Glucose Response to Coke

Some internal experimentation at Supersapiens, amongst the team, included fasting overnight followed by drinking a coke. This sort of experiment limits confounding variables, as the overnight fast, in addition to minimal activity prior to ingestion, helps to show the impact of the food/beverage alone. One team member’s response can be seen below.

Blood Sugar response to drinking a coke
Figure 3: Glucose response to drinking a coke. (Red line marks time of ingestion)

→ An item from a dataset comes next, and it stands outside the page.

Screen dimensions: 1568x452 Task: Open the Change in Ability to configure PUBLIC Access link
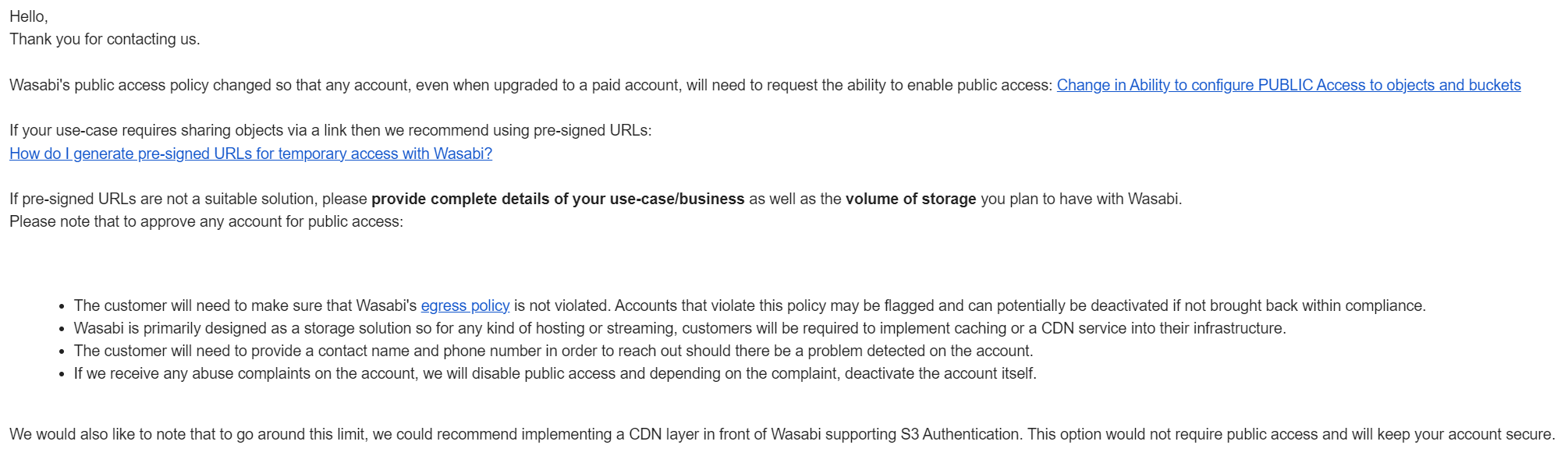click(1289, 85)

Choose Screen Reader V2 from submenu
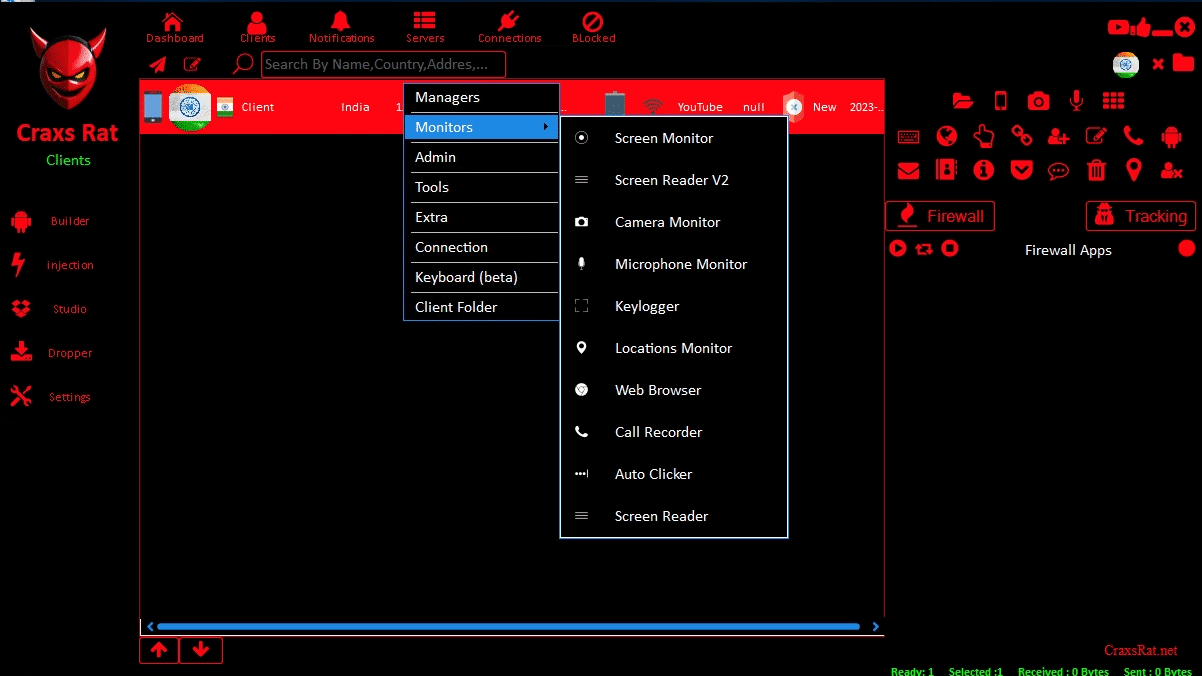pos(674,180)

As mentioned previously, the impact of movement on glucose uptake is significant and thus if mistimed, the effects of insulin and movement induced glucose uptake can be somewhat additive and result in particularly low glucose. This is something that can impact how athletes feel and their glucose as they start exercising as discussed in this article.

Perhaps unsurprisingly for readers, insulin release during exercise is relatively minimal as glucose can be used by muscles in absence of insulin (and the additive effect of the two is likely riskier to the organism than slightly higher glucose for a period of time whilst exercising). There are some times where this is not the case of course, because metabolism is more akin to a dimmer switch than an on/off switch. In the below figure you can see a scenario where a Supersapiens team member testing a new nutrition product on an easy run, suffered a rebound hypoglycemic event, complete with dizziness, excessive sweating and having to slow down.

Rebound hypoglycemia Supersapiens Dashboard
Figure 4: Rebound Hypoglycemia secondary to carbohydrate intake during running

Given the above, the nuance in glucose rushes and glucose stability should be clearer to readers.

That is, whilst glucose stability is the objective, this is because behaviors that improve glucose stability are generally healthy ones for example exercise and fiber intake. Remembering the goals are health and performance, not perfect glucose. Users should not be trying to avoid high intensity training because it causes glucose rushes, similarly whilst stress is not ideal, the body mobilizing glucose as a result of stress isn’t inherently bad.

References:

  1. Ertl AC, Mann S, Richardson A, Briscoe VJ, Blair HB, Tate DB, Davis SN. Effects of oral carbohydrate on autonomic nervous system counterregulatory responses during hyperinsulinemic hypoglycemia and euglycemia. Am J Physiol Endocrinol Metab. 2008 Sep;295(3):E618-25. doi: 10.1152/ajpendo.90470.2008. Epub 2008 Jul 8. PMID: 18612042; PMCID: PMC2536735.